Passage given ::

# Hydrogen bonding as a function of $kT$

The strength of a hydrogen bond in water at ambient conditions is about $$8kT$$, where $$k$$ is the Boltzmann constant and $$T$$ is the temperature. So why do hydrogen bonds form and break so readily in water when their energy is so much higher than $$kT$$? And what determines the timescale $$(\sim\, 1 - 10\ \rm ps)$$ of the bond making and breaking?

Using Transition state theory approximation for the rate of water molecule to cross over the bonding barrier, $$E_b = 8KT \approx 21 KJ/mole$$:

$$\tag{1} \frac{1}{\tau} = \omega \exp\left\{-\frac{E_b}{KT}\right\}.$$

Now, we have to estimate the frequency prefactor $$\omega$$ in Eq.(1). Since there is no data available for the vibration between water-water molecule interaction (don't mess up with the vibration within the water molecule), we simply simulate a quadratic potential from the bond length and bond energy: \begin{align} \frac{1}{2} k x^2 =& E_b;\\ k =& \frac{2 E_b}{x^2};\,\,\,\text{using } E_b= 21 \text{ KJ/mole, and bond length } 3 \dot A;\\ \omega = & \sqrt{\frac{k}{m}}=\sqrt{\frac{2 E_b}{m x^2}} = \sqrt{\frac{2 (21\times 10^3)/(6\times10^{23})}{0.018/(6\times 10^{23}) \times (3\times 10^{-10})^2}} = 5\times 10^{12}\frac{1}{s} \end{align}

Using this estimation into Eq.(1), the rate of crossing the energy barrier: $$\frac{1}{\tau} = 5\times 10^{12} \exp(-8) = 2\times 10^9.$$ Therefore the bond breaking time scale is about $$\tau =\frac{1}{2} 10^{-9} sec \approx 0.5 \, ns.$$

In the article ACS, where they estimate the activation energy to be $$11$$ KJ/mole (approximate $$4\,KT$$) half of the binding energy I adopted, which brings a factor of $$e^4=55$$ to the estimation here. This will render a bond breaking time to $$9$$ ps. Their low activation energy is due to large fluctuation of the hydrogen bonding energy. It arises from the frequent drawn near of two oxygen molecules, which generate a pulse of repulsion force to break the bond, results in a rather low activation energy.

Dataset section ::
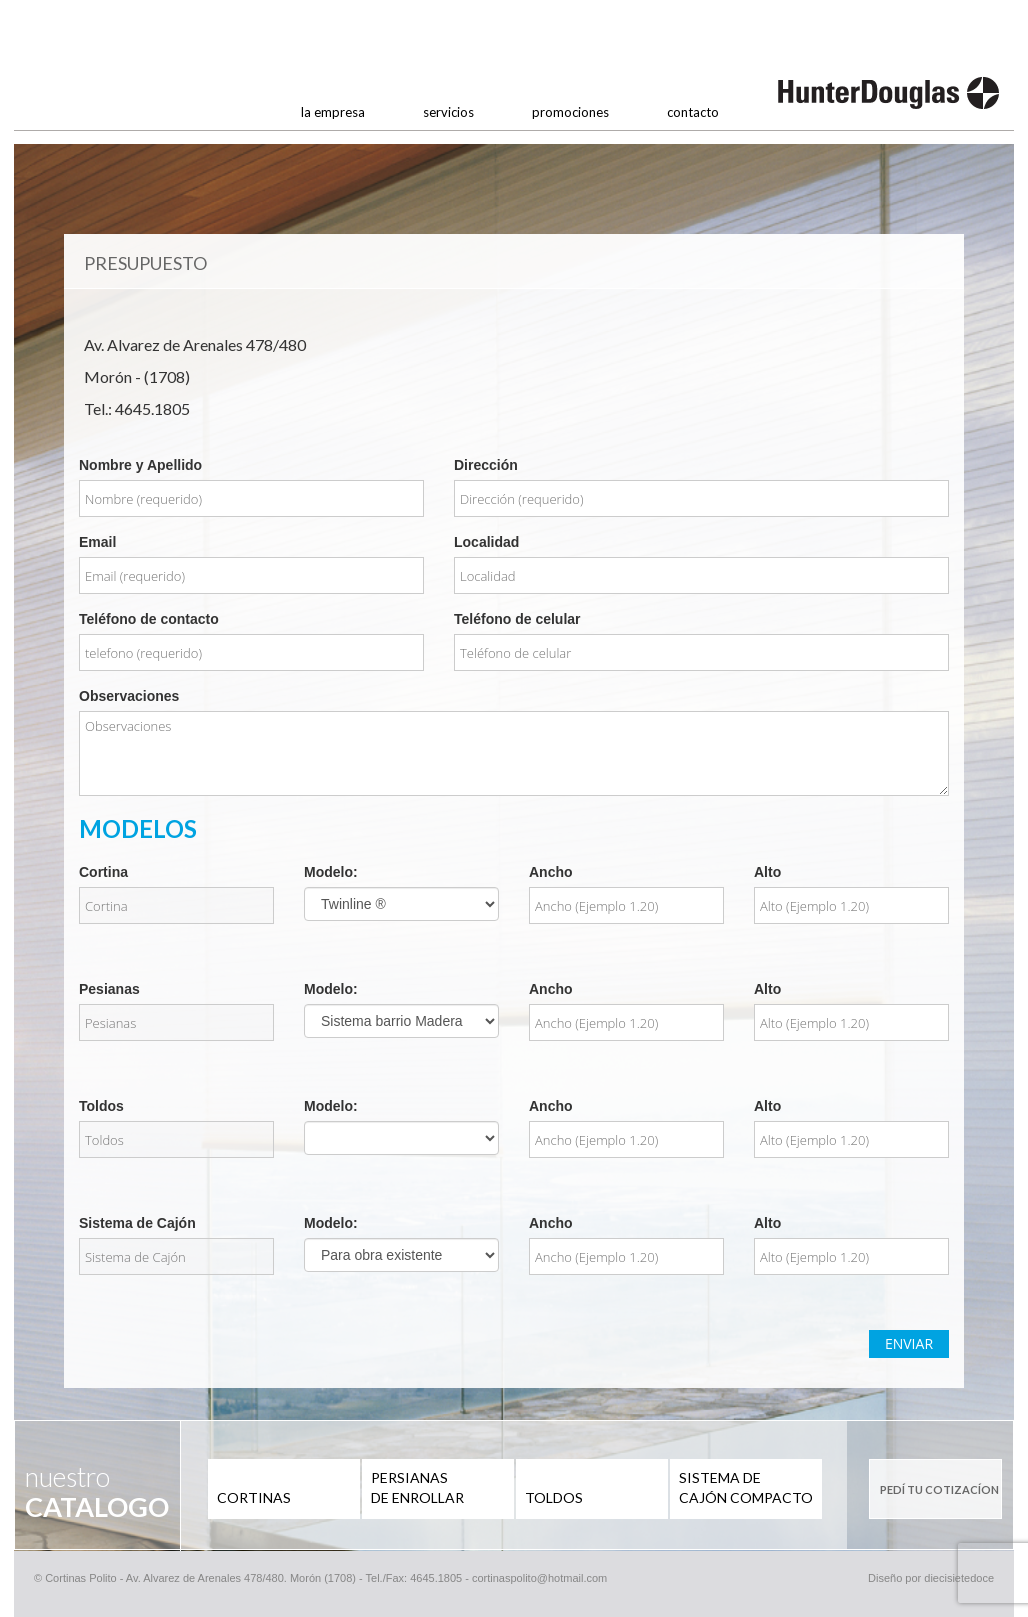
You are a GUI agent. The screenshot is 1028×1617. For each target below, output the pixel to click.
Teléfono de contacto (149, 619)
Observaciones (129, 696)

Task goal :: Extend the piece on hydrogen-bond lifetimes in water, starting right after its last sentence.

Response to this task ::
• Your calculated lifetime seems a bit long, but in any case, what is the explanation to my other question -- why do hydrogen bonds break and form so readily in water given that the bond strength is $8kT$? Apr 14, 2021 at 13:40
• Where did you come up with the fast bond breaking time?
– ytlu
Apr 14, 2021 at 13:41
• Might be even less than 1 ps according to this reference: pubs.acs.org/doi/10.1021/jp407768u Apr 14, 2021 at 13:47
• $k_B T$ at $300 K$ is $25 meV$ and in units of $RT$ is $2.5 \frac{KJ}{mol}$ , so $8k_B T$ in units of $RT$ are $20\frac{ KJ}{mol}$ Apr 14, 2021 at 13:50
• Yes. I mess up with the Kcal with KJ, it shoud be 21 KJ.mole.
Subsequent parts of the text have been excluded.